Print verbatim the lines starting at the line containing "Қазақша (1138, 38)" and ending at the line containing "Кружки (451, 293)", both included, and no others.

[start of The input]

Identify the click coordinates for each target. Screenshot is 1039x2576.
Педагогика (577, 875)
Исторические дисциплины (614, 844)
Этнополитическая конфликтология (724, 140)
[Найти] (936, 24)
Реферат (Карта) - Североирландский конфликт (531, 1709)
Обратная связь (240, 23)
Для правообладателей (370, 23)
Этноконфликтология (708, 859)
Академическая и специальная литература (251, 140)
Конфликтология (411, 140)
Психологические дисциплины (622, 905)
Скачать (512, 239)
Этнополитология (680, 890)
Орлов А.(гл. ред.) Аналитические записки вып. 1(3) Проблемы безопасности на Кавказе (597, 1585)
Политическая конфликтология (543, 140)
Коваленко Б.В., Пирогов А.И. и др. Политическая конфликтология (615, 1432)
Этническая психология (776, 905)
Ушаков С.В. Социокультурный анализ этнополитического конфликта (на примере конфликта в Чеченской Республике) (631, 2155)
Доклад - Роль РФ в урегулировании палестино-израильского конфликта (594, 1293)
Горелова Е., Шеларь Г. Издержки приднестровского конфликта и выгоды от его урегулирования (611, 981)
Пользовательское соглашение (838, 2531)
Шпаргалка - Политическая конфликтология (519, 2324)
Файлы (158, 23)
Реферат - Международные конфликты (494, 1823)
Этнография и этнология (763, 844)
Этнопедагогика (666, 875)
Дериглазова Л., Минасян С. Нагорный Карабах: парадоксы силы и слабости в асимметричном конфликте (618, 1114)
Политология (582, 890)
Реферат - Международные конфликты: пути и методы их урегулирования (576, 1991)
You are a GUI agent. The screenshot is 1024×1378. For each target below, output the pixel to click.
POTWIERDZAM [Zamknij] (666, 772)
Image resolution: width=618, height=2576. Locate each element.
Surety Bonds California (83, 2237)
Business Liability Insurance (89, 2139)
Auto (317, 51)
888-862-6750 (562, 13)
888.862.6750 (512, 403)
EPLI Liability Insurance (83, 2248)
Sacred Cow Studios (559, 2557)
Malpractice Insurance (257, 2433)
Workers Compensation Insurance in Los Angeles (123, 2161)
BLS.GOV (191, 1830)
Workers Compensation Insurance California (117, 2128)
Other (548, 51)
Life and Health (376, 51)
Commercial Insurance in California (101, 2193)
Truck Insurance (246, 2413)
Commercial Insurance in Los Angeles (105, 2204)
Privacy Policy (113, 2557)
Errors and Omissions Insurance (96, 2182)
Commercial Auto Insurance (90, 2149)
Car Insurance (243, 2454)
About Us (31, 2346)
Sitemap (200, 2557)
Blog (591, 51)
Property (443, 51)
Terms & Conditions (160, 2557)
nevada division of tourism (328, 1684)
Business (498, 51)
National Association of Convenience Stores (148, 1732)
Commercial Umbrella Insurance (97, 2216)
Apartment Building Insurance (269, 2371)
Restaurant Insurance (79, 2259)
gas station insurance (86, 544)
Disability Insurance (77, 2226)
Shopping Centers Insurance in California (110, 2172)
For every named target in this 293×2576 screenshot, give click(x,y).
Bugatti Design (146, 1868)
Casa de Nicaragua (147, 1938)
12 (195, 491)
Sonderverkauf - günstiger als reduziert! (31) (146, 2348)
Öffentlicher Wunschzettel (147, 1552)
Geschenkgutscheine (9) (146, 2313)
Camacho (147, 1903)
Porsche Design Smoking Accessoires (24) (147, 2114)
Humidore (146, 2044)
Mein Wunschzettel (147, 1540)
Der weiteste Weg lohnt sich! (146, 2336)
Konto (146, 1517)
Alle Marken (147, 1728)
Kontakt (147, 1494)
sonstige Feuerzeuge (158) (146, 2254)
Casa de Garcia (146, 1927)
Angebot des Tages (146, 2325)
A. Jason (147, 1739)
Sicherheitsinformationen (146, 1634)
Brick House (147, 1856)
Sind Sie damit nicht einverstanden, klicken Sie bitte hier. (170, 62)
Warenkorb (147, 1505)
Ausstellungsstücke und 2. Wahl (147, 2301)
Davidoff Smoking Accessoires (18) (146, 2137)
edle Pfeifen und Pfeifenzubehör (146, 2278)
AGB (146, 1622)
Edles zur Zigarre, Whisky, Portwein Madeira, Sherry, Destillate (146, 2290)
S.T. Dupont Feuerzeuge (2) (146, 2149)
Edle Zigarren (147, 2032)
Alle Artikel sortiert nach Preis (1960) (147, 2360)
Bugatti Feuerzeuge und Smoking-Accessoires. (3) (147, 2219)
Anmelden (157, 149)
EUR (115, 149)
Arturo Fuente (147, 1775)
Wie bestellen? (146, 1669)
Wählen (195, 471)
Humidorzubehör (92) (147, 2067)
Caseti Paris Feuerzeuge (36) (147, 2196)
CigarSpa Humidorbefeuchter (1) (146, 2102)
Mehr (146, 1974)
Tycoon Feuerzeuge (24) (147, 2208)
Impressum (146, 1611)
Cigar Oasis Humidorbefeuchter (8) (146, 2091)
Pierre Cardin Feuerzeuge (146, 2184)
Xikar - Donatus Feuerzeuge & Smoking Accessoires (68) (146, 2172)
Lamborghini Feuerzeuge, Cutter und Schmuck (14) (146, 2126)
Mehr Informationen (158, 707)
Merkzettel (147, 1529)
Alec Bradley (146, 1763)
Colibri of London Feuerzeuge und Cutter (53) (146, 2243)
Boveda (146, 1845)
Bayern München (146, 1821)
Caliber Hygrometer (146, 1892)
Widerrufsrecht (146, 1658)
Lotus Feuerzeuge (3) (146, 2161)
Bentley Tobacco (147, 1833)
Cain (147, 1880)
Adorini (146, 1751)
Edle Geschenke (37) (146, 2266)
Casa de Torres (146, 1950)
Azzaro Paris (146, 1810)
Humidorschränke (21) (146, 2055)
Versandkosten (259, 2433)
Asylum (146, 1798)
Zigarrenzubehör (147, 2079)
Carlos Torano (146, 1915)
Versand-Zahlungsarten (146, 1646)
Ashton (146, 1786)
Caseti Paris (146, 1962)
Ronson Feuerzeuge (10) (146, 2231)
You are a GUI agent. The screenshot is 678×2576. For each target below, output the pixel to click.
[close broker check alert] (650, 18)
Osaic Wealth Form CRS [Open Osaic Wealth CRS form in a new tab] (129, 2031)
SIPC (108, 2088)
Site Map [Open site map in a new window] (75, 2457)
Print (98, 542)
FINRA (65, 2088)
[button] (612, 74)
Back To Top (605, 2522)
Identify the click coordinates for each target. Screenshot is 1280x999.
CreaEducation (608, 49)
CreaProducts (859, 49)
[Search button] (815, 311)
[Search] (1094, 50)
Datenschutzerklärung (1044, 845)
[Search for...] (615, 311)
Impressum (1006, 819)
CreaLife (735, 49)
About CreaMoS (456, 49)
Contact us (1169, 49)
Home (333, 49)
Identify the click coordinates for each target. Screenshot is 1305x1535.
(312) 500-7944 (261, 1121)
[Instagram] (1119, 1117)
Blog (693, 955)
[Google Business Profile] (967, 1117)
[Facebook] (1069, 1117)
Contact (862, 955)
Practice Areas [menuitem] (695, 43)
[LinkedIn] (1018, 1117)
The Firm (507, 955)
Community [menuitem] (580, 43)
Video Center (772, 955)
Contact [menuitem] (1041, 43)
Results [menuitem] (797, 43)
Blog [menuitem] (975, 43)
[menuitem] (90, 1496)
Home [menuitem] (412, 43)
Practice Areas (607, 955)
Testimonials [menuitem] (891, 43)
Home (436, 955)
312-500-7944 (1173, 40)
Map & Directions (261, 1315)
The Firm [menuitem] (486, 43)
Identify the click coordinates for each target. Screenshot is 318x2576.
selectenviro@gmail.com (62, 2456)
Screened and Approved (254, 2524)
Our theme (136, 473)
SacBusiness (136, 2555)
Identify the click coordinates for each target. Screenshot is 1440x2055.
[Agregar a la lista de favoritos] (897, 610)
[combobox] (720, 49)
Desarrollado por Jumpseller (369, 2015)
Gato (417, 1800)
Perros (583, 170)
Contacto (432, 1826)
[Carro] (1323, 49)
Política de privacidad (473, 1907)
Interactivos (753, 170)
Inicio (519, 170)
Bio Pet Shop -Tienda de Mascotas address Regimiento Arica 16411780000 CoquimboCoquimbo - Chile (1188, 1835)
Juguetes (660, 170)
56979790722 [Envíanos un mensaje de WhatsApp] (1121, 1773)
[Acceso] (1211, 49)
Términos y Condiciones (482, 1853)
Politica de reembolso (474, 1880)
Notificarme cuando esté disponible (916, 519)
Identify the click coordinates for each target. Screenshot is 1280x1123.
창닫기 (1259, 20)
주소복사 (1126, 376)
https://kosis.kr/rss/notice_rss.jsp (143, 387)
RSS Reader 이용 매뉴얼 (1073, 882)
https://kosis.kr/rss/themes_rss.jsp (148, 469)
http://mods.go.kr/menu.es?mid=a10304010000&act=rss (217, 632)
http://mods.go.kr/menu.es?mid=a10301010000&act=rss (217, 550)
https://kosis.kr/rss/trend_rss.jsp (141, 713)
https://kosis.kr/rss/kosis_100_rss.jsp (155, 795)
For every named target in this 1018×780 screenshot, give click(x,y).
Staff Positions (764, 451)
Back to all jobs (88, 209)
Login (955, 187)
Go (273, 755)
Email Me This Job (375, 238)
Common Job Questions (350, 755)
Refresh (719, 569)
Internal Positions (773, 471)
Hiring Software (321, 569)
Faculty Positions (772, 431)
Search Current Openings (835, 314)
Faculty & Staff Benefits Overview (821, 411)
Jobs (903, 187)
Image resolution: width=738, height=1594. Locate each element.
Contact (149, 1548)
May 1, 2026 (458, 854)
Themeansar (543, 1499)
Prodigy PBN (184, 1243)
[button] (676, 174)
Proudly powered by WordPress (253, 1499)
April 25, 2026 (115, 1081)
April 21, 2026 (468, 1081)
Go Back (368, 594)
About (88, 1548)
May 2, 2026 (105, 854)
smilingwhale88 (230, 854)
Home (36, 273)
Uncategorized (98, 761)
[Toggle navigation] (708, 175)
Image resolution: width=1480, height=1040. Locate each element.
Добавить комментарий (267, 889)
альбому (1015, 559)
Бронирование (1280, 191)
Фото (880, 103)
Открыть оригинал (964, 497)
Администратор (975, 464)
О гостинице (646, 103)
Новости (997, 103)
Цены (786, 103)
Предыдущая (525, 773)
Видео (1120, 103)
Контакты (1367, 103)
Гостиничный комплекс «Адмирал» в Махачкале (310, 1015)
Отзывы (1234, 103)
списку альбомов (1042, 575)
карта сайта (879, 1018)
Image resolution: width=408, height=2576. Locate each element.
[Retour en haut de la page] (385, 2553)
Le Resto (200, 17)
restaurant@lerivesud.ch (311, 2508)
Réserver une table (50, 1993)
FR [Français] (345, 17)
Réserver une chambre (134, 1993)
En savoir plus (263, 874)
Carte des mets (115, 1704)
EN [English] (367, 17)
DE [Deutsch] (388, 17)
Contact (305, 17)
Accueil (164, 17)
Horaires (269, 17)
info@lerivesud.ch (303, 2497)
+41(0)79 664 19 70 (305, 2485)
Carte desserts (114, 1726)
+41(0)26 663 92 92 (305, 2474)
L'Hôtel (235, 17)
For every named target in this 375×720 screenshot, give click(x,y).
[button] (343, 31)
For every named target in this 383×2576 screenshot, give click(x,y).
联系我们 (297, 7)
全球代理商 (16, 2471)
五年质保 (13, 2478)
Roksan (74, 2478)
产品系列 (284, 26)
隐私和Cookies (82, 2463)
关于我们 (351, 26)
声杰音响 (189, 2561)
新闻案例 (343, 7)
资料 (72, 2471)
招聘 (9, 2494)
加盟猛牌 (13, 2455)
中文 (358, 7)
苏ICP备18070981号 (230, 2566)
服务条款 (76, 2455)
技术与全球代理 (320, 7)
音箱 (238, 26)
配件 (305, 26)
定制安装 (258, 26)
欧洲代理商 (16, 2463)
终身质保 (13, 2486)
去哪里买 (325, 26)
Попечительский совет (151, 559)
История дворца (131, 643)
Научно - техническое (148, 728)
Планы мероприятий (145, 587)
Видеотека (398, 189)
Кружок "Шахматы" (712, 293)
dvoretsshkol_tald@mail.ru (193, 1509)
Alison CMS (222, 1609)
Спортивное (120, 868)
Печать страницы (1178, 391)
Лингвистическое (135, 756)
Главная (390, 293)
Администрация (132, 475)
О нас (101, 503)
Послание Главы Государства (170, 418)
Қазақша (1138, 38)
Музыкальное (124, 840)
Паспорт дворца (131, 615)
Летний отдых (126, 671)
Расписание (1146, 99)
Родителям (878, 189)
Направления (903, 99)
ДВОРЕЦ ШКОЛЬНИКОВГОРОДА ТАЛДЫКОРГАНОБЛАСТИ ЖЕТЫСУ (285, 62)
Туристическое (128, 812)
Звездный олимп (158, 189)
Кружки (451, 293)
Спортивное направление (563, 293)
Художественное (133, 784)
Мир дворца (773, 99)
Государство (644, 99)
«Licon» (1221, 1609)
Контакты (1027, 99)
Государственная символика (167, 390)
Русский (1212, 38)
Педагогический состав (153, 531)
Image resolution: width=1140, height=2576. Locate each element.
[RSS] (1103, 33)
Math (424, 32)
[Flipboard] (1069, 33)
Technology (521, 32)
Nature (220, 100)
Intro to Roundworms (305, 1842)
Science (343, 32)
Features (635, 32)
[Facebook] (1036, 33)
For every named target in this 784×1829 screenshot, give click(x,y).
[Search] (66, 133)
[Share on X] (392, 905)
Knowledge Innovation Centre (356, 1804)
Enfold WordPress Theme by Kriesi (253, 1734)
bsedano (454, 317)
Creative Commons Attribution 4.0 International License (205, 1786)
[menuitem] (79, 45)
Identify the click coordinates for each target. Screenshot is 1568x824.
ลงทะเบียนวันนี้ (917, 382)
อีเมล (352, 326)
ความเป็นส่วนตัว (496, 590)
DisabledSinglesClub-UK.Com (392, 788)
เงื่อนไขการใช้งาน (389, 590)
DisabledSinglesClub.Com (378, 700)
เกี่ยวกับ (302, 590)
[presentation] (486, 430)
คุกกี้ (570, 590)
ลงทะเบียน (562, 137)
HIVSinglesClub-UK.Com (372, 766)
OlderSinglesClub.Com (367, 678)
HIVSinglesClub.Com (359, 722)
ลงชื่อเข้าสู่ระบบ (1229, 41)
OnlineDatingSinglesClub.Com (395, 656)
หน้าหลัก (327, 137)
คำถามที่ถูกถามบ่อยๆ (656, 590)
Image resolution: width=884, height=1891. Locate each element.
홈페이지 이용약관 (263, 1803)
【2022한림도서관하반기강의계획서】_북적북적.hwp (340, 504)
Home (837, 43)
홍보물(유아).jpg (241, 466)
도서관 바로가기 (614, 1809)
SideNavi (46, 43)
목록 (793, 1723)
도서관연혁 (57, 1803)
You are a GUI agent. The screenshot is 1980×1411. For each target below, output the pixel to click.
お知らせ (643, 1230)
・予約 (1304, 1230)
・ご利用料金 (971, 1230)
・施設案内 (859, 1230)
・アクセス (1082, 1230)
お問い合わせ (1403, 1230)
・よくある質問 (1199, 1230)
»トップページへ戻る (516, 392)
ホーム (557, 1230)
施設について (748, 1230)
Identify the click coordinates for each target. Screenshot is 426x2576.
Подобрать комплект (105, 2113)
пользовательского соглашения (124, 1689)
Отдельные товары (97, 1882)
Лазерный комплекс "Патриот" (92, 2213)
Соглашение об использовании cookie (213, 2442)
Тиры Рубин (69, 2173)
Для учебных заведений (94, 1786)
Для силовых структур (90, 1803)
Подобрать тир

[end of The input]

(Problem solution):
Қазақша (1138, 38)
Музыкальное (124, 840)
Паспорт дворца (131, 615)
Летний отдых (126, 671)
Расписание (1146, 99)
Родителям (878, 189)
Направления (903, 99)
ДВОРЕЦ ШКОЛЬНИКОВГОРОДА ТАЛДЫКОРГАНОБЛАСТИ ЖЕТЫСУ (285, 62)
Туристическое (128, 812)
Звездный олимп (158, 189)
Кружки (451, 293)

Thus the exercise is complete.